文書抜粋:
MINKABU PRESS CXアナリスト 東海林勇行
 プラチナ(白金)の現物相場は9月、リスク選好のドル安を受けて堅調となり、約1ヵ月ぶりの高値981.24ドルをつけた。その後は米連邦公開市場委員会(FOMC)後にドル高に転じたことや、欧州の新型コロナウイルス感染の第2波に対する懸念からリスク回避の動きとなったことを受けて急落すると、レンジ下限を割り込んで一段安となり、7月17日以来の安値827.67ドルをつけた。10月にかけては安値拾いの買いなどが入って下げ一服となり、900ドル前後に値を戻したが、米大統領の経済対策の協議打ち切りの発言をきっかけに戻りを売られた。

●新型コロナを巡る政策の行方を注視

 9月は新型コロナウイルスのワクチン開発に対する期待感などを受けてリスク選好のドル安となった。ただ、感染拡大で欧州の一部諸国で制限措置が再導入されると、第2波に対する懸念が高まってリスク回避の動きに転じた。また、トランプ米大統領も側近から新型コロナに感染し、一時入院する事態となった。症状は改善し退院したものの、完全に回復するまで先行き懸念が残ることになりそうだ。各国でワクチン開発が進んでいるが、米食品医薬品局(FDA)がワクチンの緊急承認について、厳格化した新たな基準を発表するとしていることから、11月の米大統領選前のワクチン承認は難しいとみられている。また、承認されても広く行き渡るにはかなりの時間がかかる見通しである。

 9月の米連邦公開市場委員会(FOMC)では政策金利の据え置きが決定された。米連邦準備理事会(FRB)のインフレ容認や低金利長期化見通しの方針が示されており、新戦略の協議が進むことが期待された。ただ、パウエル米FRB議長の記者会見では新戦略に関する発言がなく、また、米国で追加経済対策の協議が進まなかったこともあってドルが買い戻された。ただ、10月に入りムニューシン米財務長官とペロシ米下院議長の協議が再開され、米大統領選前に合意に達するとの期待感が出たことからドル安が再開した。

 しかし、トランプ米大統領は6日、米大統領選後まで追加経済対策の協議を停止すると発表した。パウエル米FRB議長は景気の先行きに対する慎重な見方を示し、下方スパイラルに陥る恐れがあると発言している。リスク回避の動きが強まればプラチナの圧迫要因になる可能性がある。

課題 1: プラチナ相場の記事のうち、「9月の米連邦公開市場委員会(FOMC)で」から「圧迫要因になる可能性がある。」までの部分を一字も変えずに繰り返してください。
課題 2: プラチナ相場の記事によると、FOMC後の急落を経てプラチナの現物相場がつけた安値はいくらでしたか。
課題 3: プラチナ相場の記事を、最後の文の後から先へ書き進めてください。
この後に並ぶ項目は参照しなくてよい。

提示資料:
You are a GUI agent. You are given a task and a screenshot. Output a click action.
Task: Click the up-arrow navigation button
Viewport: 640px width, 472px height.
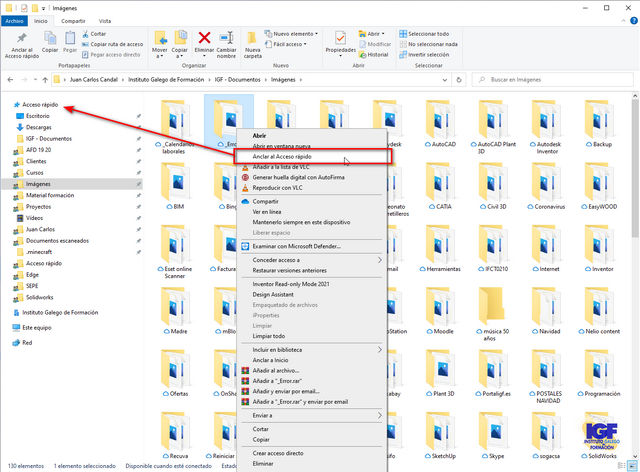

--

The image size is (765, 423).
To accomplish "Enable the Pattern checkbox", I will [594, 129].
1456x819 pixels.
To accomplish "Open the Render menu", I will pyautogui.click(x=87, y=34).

* * *

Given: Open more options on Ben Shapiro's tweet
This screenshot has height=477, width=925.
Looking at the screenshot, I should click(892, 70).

解答 1:
9月の米連邦公開市場委員会(FOMC)では政策金利の据え置きが決定された。米連邦準備理事会(FRB)のインフレ容認や低金利長期化見通しの方針が示されており、新戦略の協議が進むことが期待された。ただ、パウエル米FRB議長の記者会見では新戦略に関する発言がなく、また、米国で追加経済対策の協議が進まなかったこともあってドルが買い戻された。ただ、10月に入りムニューシン米財務長官とペロシ米下院議長の協議が再開され、米大統領選前に合意に達するとの期待感が出たことからドル安が再開した。

 しかし、トランプ米大統領は6日、米大統領選後まで追加経済対策の協議を停止すると発表した。パウエル米FRB議長は景気の先行きに対する慎重な見方を示し、下方スパイラルに陥る恐れがあると発言している。リスク回避の動きが強まればプラチナの圧迫要因になる可能性がある。

解答 2: 827.67ドル(7月17日以来の安値)

解答 3:
●米自動車メーカーの生産強化などが下支え

 米自動車メーカーは、新型コロナウイルスによる大打撃からの回復が続いているとの見方を示している。第3四半期のゼネラル・モーターズ(GM)の販売は10%減少したが、業績は毎月改善した。第4四半期の販売は季節調整済みで1590万台の見通しで、第3四半期から400万台増加する見込みである。販売店在庫の再構築に向けて生産強化に動いており、プラチナ系貴金属(PGM)にとっては自動車触媒需要の回復につながるとみられる。

 欧州自動車工業協会(ACEA)によると、8月の欧州連合(EU26)の新車(乗用車)登録台数は前年同月比18.9%減の76万9525台となった。1~8月は前年同期比32.0%減の612万3852台。また、新車(商用車)登録台数は前年同月比18.0%減の12万6710台となった。1~8月は前年同期比28.2%減の104万2823台。欧州でも減少幅が縮小し、回復傾向にある。ただ、欧州中央銀行(ECB)は経済報告で、「ユーロ圏経済は景気後退から回復しているが、失業率の悪化は今後も続き、消費需要の拡大余地は乏しい」との見方を示しており、先行き懸念が残る。また、当面は新型コロナウイルス感染の第2波の影響も懸念される。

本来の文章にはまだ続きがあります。